Anyway, it is still a little sad being so far away from home on Christmas for 2 years in a row now, but I'm glad the Christmas spirit has hit me. And next week we will travel to Shanghai to enjoy the holiday with other teacher friends there. We'll do a gift exchange and an amazing Christmas dinner of pizza. Ha. Should make for a good time.

Wishing you all a great Christmas season and holiday! Please drop me a line if I haven't heard from you in a while!

Monday, December 1, 2008

Retreat!

It's funny, when we talk about going on a retreat, I think most people don't even consider the military/war meaning of this word. Yet, hopefully, if a spiritual retreat is done well, it should take you out of the front lines and move you back to the infirmary or something like that. Well, we just went on a retreat, though I'm still a little baffled by the whole experience. Let me try to recall without going overboard.

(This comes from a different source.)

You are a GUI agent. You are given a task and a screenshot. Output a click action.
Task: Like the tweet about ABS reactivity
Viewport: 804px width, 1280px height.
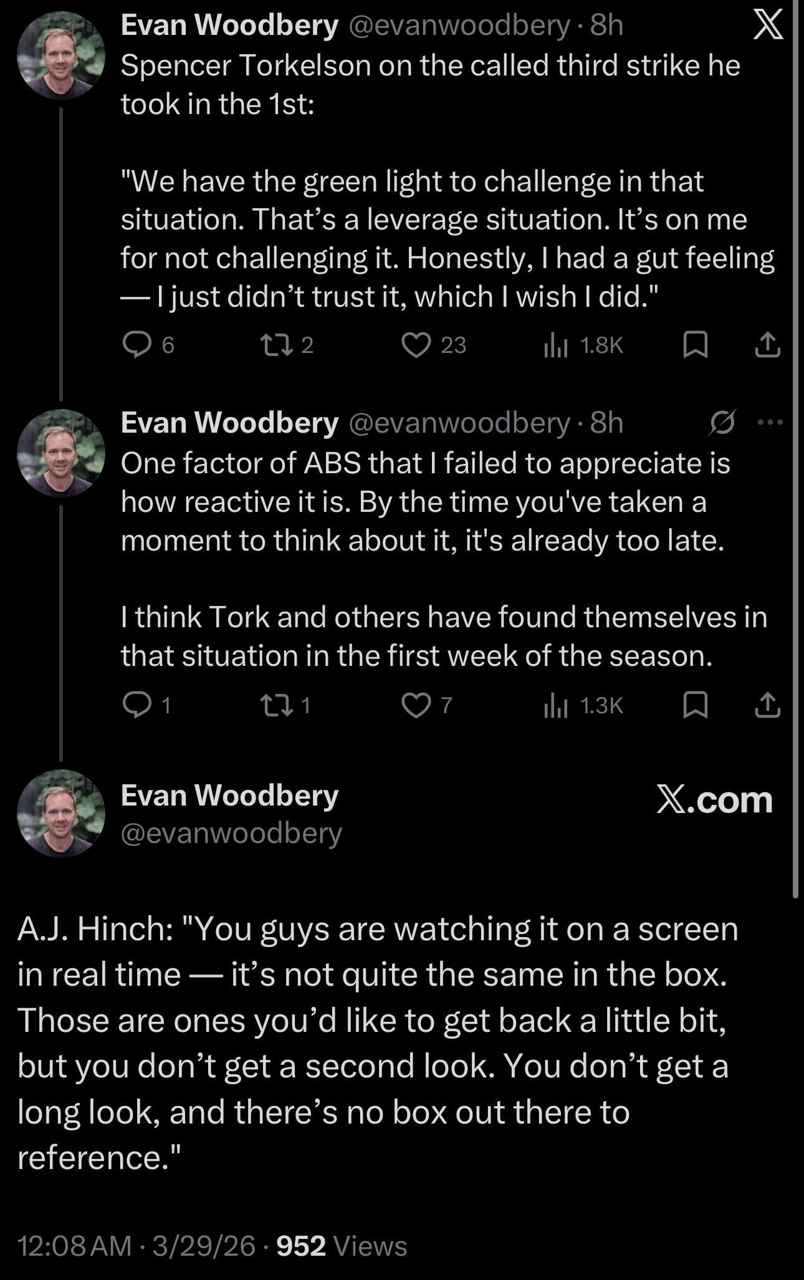416,705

All of the teachers from our organization went up to Beijing to get some R & R. It was very good getting to connect with everyone again, especially since it's just a team of 2 here in my city. There were about 40+ folks at the retreat, and it is pretty amazing when you have the revelation of, "Oh, wow! I can talk at full speed and you understand me!"

However, we learned some information at this retreat that was a little unexpected. I shouldn't mention it here, but I'll say that because of this information, I now feel like it may be appropriate for me to stay for a third year here. I am prepared to do this, but it isn't exactly what I was planning. Still, I know my plans always need to be flexible, so I can flex.

But somewhere in the midst of a bunch of "foreigners" and with the strange news we got, my heart started to get a little confused. God (well, I'm assuming it was from Him) gave me some interesting visions for what's ahead in my life. I'm very excited about these visions, but there isn't much info about how or when they will come about. So, I will wait for these answers, and that's okay. But something else still isn't resolved in my heart, and I can't pinpoint it.

If I had to guess, I'd say it's that God is really asking me to have a closer walk with Him. And, to be honest, I really want that, too. At other times in my life, I'm not sure if I could say that and honestly mean it, but He is continuing to reveal Himself to me, and I just want to know and see more. But, I don't know if it's warfare or what, but I feel blocked from this closeness. My heart won't seem to quiet down, my workload doesn't ease up, I'm too often too tired, my sleep is often interrupted by the enemy, loneliness pangs sometimes disrupt my focus...etc. I don't mean to make a list of complaints or excuses. I'm just trying to process what's going on.

We're back in our city now, and already we've been hit by hard times. The students have recently given us some troubles, a couple of the foreign teachers here really seem to have some spiritual baggage with them (and a third teacher we know from before is coming next semester, too), several nights have been plagued by enemy activity...It's a war zone. God is being good to guide us through it all, but it's heavy.

Thank goodness our victory is assured in Him! And there is light breaking through. The students seem to be responding to our correction we've given them based on their bad decisions, and just the other night I had a dream of a lady I might call a priestess. She seemed full of evil intentions for our city, but I could tell that she was flustered by our presence here and by what the church is doing here. As I woke up, I saw her apparition in my room, but it faded with two loud screams being heard in the distance. I can't say I understand everything that's happening here lately, but I think that's okay. He is our God, and nothing will change that! Amen!